▶ [Description of the task]
Return only what lies between the first line of the entries and the line containing "Given: Expand the How RockHAQ Works menu", both lines included.

(Collected data entries)
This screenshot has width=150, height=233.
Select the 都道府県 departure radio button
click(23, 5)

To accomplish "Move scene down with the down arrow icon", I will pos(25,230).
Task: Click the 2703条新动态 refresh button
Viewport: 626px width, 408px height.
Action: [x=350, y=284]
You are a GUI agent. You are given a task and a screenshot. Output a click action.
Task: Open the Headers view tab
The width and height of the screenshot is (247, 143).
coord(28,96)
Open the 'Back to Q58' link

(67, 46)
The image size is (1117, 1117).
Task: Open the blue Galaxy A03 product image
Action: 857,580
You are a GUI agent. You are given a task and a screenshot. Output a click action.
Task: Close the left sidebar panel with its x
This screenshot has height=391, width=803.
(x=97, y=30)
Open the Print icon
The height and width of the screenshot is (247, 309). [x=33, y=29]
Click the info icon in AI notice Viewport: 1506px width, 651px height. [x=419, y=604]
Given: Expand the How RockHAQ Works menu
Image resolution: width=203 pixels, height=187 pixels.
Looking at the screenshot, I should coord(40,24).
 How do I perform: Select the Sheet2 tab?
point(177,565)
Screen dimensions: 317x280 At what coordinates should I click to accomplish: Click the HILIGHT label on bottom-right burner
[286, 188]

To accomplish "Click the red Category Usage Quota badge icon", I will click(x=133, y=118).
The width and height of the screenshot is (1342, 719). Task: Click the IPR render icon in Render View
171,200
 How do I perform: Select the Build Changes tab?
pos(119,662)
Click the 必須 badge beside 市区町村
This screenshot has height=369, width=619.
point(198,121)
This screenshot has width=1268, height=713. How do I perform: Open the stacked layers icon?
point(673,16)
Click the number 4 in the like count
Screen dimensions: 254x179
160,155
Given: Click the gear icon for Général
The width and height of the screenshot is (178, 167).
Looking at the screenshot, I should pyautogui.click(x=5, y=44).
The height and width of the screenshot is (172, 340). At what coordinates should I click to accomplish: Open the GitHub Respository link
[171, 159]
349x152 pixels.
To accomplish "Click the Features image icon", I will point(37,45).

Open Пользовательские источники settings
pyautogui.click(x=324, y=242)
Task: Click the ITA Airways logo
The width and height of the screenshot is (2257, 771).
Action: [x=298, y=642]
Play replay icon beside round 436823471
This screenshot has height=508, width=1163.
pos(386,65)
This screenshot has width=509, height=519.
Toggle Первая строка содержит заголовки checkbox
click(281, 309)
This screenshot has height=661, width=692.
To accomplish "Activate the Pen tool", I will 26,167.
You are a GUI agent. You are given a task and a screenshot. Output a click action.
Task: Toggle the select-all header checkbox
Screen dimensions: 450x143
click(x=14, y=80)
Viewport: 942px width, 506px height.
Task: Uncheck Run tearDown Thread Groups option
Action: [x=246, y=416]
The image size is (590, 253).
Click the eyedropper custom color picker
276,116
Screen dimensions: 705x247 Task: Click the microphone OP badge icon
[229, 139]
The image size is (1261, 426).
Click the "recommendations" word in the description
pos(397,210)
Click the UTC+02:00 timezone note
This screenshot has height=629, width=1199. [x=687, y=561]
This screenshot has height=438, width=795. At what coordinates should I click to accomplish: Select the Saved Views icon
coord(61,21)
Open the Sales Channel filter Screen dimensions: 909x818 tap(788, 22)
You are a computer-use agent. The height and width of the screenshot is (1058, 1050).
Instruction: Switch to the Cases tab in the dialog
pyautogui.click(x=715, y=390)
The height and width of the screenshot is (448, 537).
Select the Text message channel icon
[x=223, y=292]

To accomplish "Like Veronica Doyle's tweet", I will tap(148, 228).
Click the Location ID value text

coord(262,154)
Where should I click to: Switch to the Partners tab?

▶ [Exercise result]
This screenshot has width=150, height=233.
Select the 都道府県 departure radio button
click(23, 5)

To accomplish "Move scene down with the down arrow icon", I will pos(25,230).
Task: Click the 2703条新动态 refresh button
Viewport: 626px width, 408px height.
Action: [x=350, y=284]
You are a GUI agent. You are given a task and a screenshot. Output a click action.
Task: Open the Headers view tab
The width and height of the screenshot is (247, 143).
coord(28,96)
Open the 'Back to Q58' link

(67, 46)
The image size is (1117, 1117).
Task: Open the blue Galaxy A03 product image
Action: 857,580
You are a GUI agent. You are given a task and a screenshot. Output a click action.
Task: Close the left sidebar panel with its x
This screenshot has height=391, width=803.
(x=97, y=30)
Open the Print icon
The height and width of the screenshot is (247, 309). [x=33, y=29]
Click the info icon in AI notice Viewport: 1506px width, 651px height. [x=419, y=604]
Given: Expand the How RockHAQ Works menu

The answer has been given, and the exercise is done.